Гольдштейн остается повествовательным в пределах фразы (и очень часто — абзаца, страницы), так что от “порождения узнаваемых описаний”, как полагает автор предисловия С. Львовский, он все же ушел не так далеко. Личная история — риск соскальзывания в отсутствие отбора, думал ли Гольдштейн вообще об этой опасности? Существование вмешивается, лишая речь концентрации, всовывая в нее какого-нибудь местного вождя, “басилевса, усатого толстяка-сибарита в тужурке”.
И Гольдштейн болен множеством старых интеллигентских болезней. Готовностью очароваться утопией — хоть полинезийцев, ушедших в обряд обмена раковинами, хоть сословного общества. “Княжество, рыцарство, аристократское продолжение старых династических правил” — Гольдштейну кажется, что там художник не был столь отставлен от щедрости меценатов, и меценаты не были столь тупы, он не спрашивает себя, где будет его место там, где каждый знает свое место. Любовью к трущобам (“магические пространства, не разрешавшие городу набрать ритм буржуазности, респектабельности”), маргиналам — будто они менее предсказуемы в пределах своих собственных штампов, чем буржуа. Замкнутостью в словесном, в риторике — и отсюда, может быть, чрезмерным почтением к всякому действию, стреляющим друг в друга рэперам, даже террористам. Разрушение небоскребов WTC — “художественное действие неотмирной мощи пало на аккуратные головы, убаюканные идеей вселенской негоции”. Автор послесловия И. Гольдштейн вспоминает, что “хомейнистской революцией он восхищался примерно так же, как и какой-нибудь патетической, с харакири в пике, биографией... Он искал и преследовал все, что кипятилось на высоких градусах”. Гольдштейн по-прежнему думал, что искусство — на одном полюсе, вместе с верой, а на другом — “доказательность, порядок символических опосредований, технологии, римское право”. Но искусство только и возможно сейчас на базе всего этого, а вместе с верой — лишь повторение прошлого, то есть не искусство вообще.

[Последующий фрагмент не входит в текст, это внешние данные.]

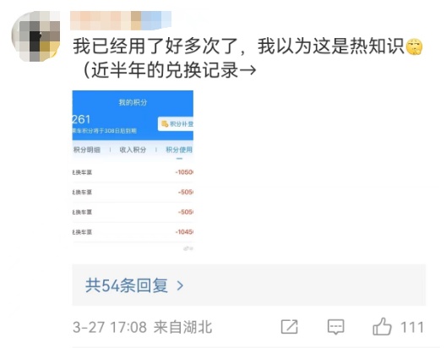
Task: Click the share/repost icon
Action: (289, 327)
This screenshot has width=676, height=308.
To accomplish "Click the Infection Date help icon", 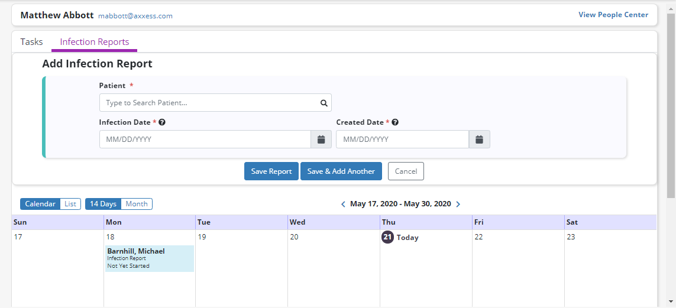I will tap(162, 122).
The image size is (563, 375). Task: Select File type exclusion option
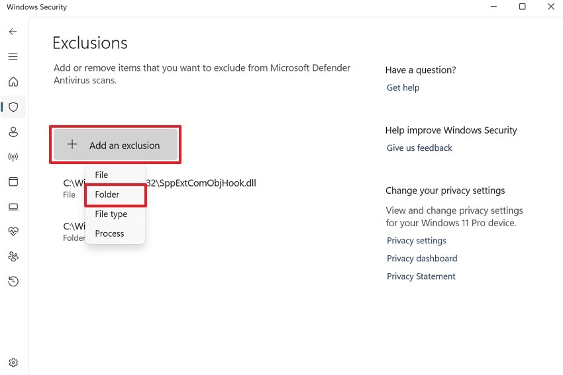(111, 214)
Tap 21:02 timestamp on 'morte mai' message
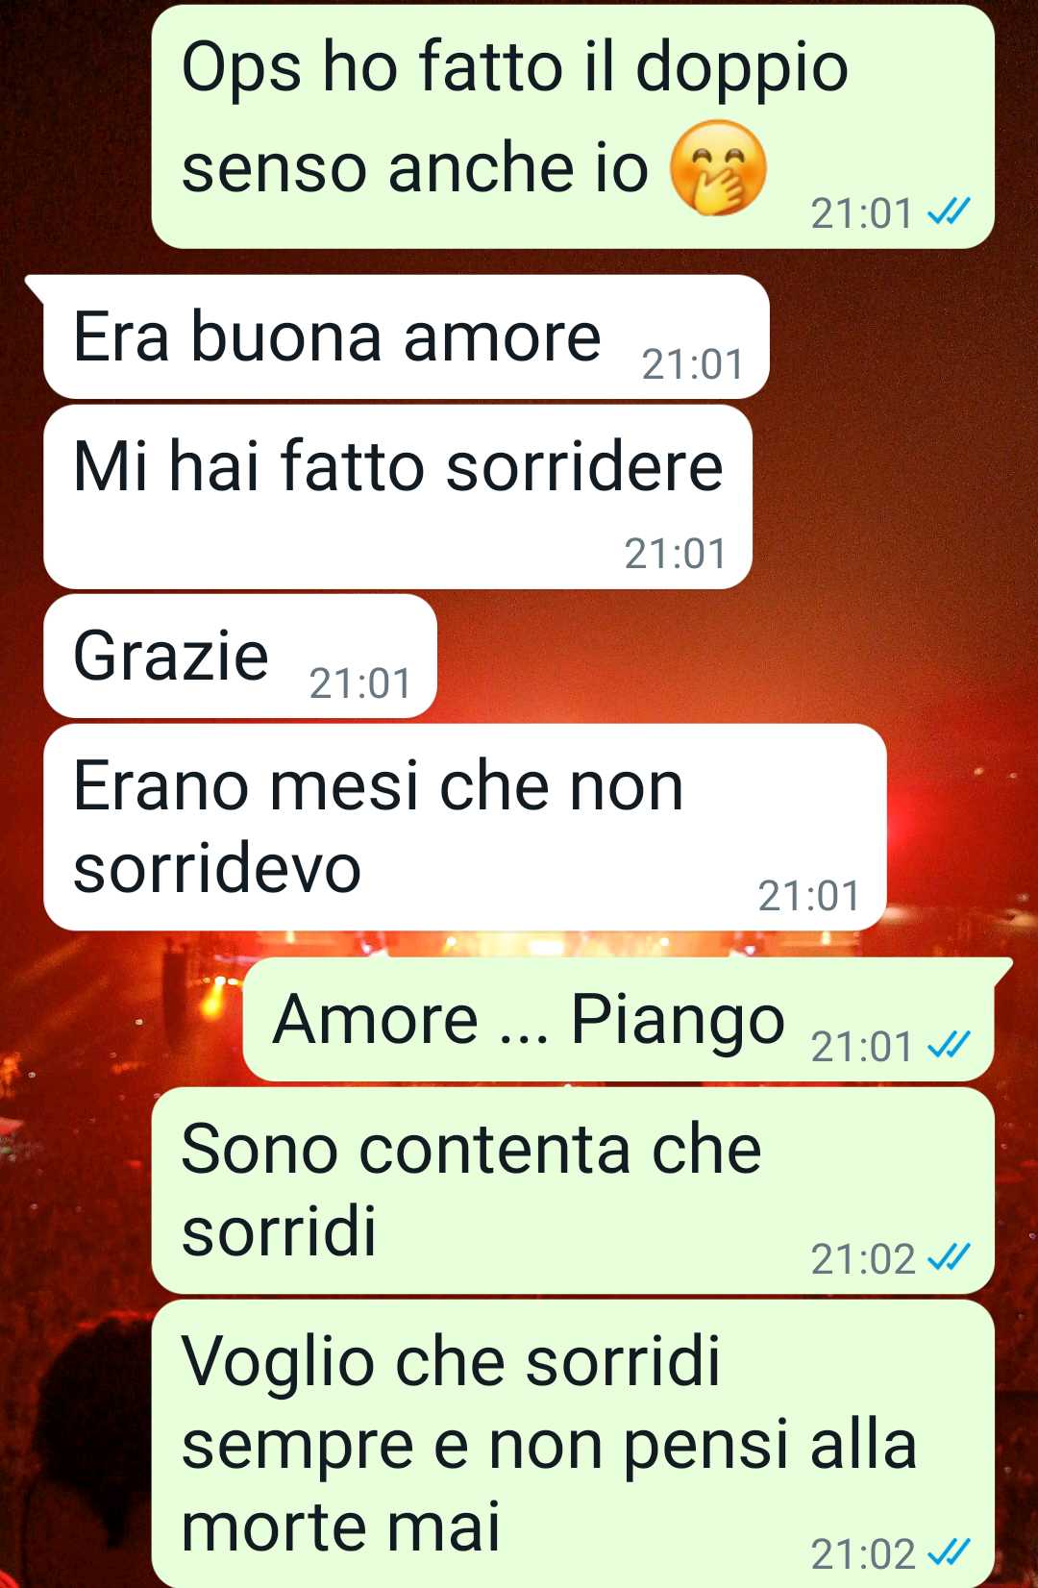 [x=863, y=1553]
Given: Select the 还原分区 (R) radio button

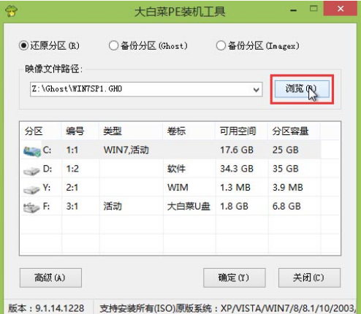Looking at the screenshot, I should [x=24, y=45].
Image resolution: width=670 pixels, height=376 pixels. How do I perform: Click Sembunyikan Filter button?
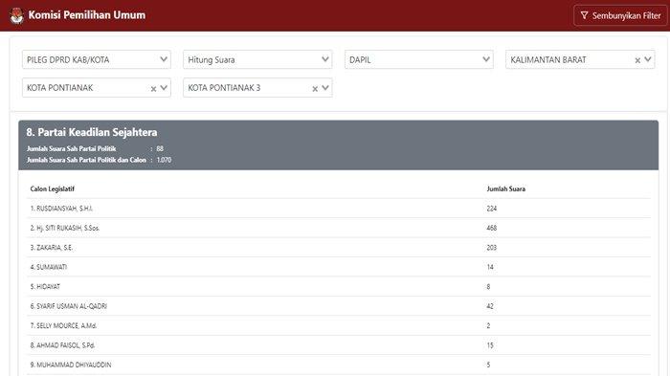coord(620,15)
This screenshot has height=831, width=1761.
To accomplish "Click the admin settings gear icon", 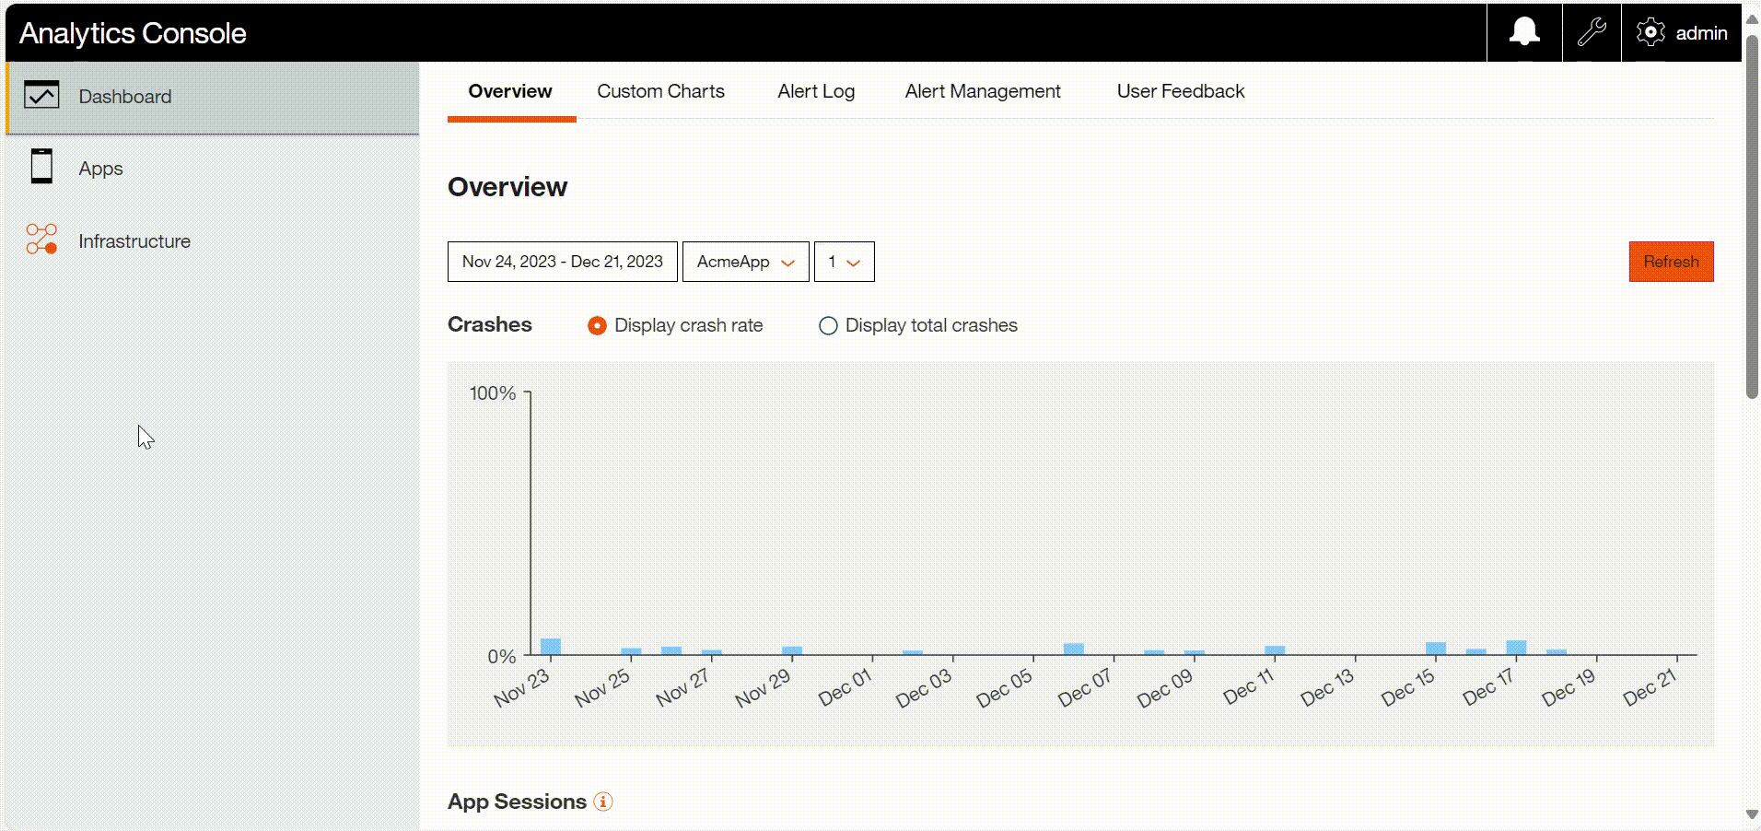I will [1650, 32].
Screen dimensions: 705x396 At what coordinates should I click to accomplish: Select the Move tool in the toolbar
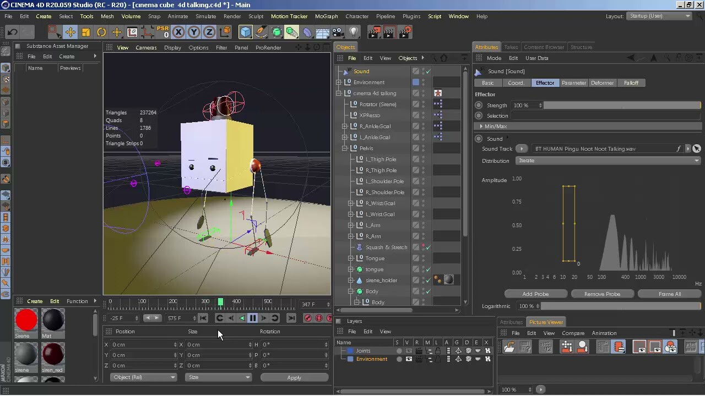coord(70,32)
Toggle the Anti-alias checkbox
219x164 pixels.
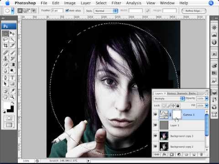point(67,10)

За порой преувеличенным пафосом чувствуется, однако, что патетика прячет за собой смущение, бережность, любовь. “Нельзя давать вещам залеживаться в шкафах, застаиваться на полках. Покоясь, вещи наливаются тяжестью”. Стиль Гольдштейна, дающий свободу связей, свободу движения читающего, более способен привести вещи и мысли в движение, чем однолинейное (и тем более идеологизированное) повествование. Победа искусства — воображаемая? Где-то да, а где-то все-таки реальная.